CCG, with its headquarters in Bolton and four other locations around England, was established 23 years ago. It got a flotation in 1989 on London's Unlisted Securities Market and, almost from the outset, it ran into major problems. It almost "disintegrated", Mr Maylor, a chartered accountant who joined the group in 1991, told The Irish Times. The company "had all the problems, had to close down operations, get rid of staff". The CCG shares had reached an effective 550p but fell to a low of 20p. Mr Clarke and Mr Maylor decided to go for a delisting and bought shares at 35p to 110p. "We were backing our own judgment" and "made no secret" of the purchases which were announced. Apparently they wanted to restructure the company out of the glare of the public listing.
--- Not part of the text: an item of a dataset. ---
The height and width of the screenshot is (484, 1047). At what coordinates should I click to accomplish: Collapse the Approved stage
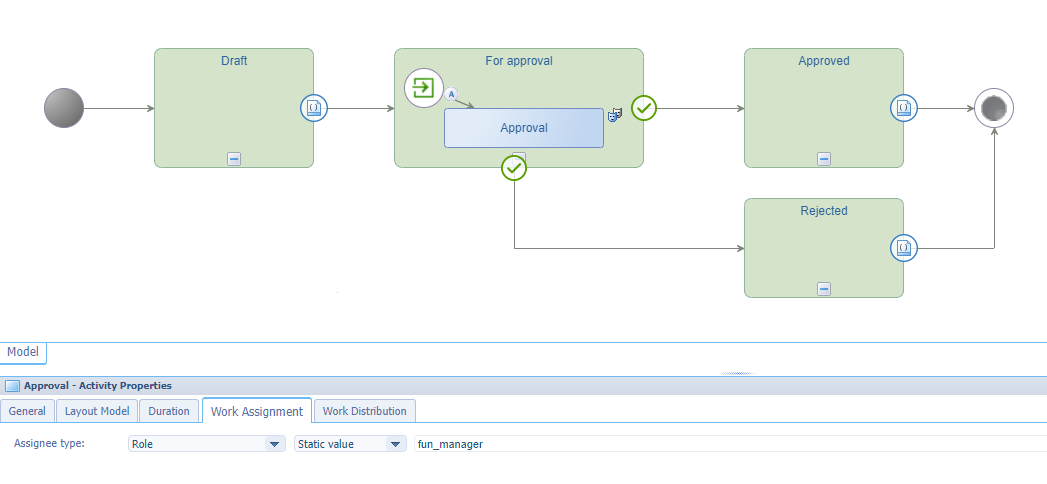point(824,159)
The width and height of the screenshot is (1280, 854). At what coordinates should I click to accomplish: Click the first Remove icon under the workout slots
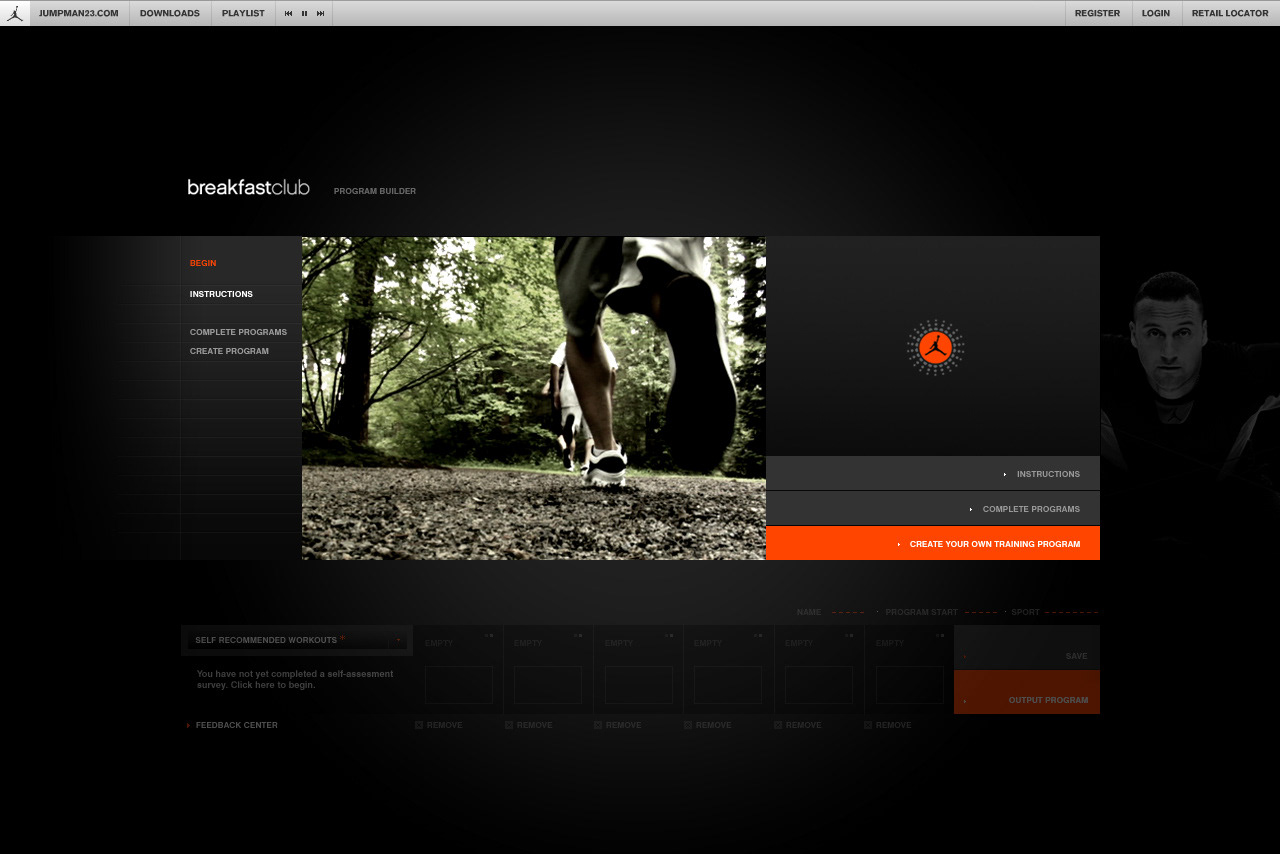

Industry sources said the duo worked all sorts of hours to knock the group back into shape and created a close working bond. Although there are 220 employees, Mr Clarke and Mr Maylor share one office and sit opposite each other. "We don't have board meetings. The company is run by two people." So how can Heiton marshal the talents of this duo? First, there is an earn-out amounting to u £4.1 million and they will be on three year service contracts. However, the first earn-out is based on the 1998 results and the second earn-out is based on the 1999 results. With 1998 nearing an end, that is not a long time scale.
Moreover, how can the duo now operate as employees? The earn-outs are incentives - the service contracts are less so.
"I don't need the money," says Mr Maylor. The incentive will come from developing CCG "into a major trading company". But will they stay? "I'm very entrepreneurial," admits Mr Maylor. "I will have to wait and see." CCG appears to be a sound company, though not as glowing as portrayed at last Friday's press conference. Much play was made of the sales (up 11 per cent) and profit growth (up 46 per cent) between 1996 and 1997. The 11 per cent was well ahead of the average 2.3 per cent in Britain, the company said.
However, sales in 1996 were unduly depressed because of changed structures. The sales growth in the two years between 1995 and 1997 was a much more modest 4.4 per cent. Nevertheless, the figures did indicate an impressive widening of the profit margins.
The deal is expected to be earnings enhancing in the first full year. If the targeted earnings are achieved - and the duo are determined to make it happen - further growth should flow through. Also, CCG does appear to be a good base from which to expand in Britain.
However, other companies have looked at CCG and did not do a deal. One pulled away because it felt CCG was the duo and would not be the same company without them. Heiton, however, is happy there is a good management structure at CCG and, with its own group expertise, CCG will grow strongly. Nevertheless, it is paying a substantial premium - up to u £13.7 million sterling - on the historic net assets which amount to just u £6.1 million sterling. That contrasts with Grafton's purchase of British Dredging - its consideration was at u £0.2 million sterling discount on the net assets.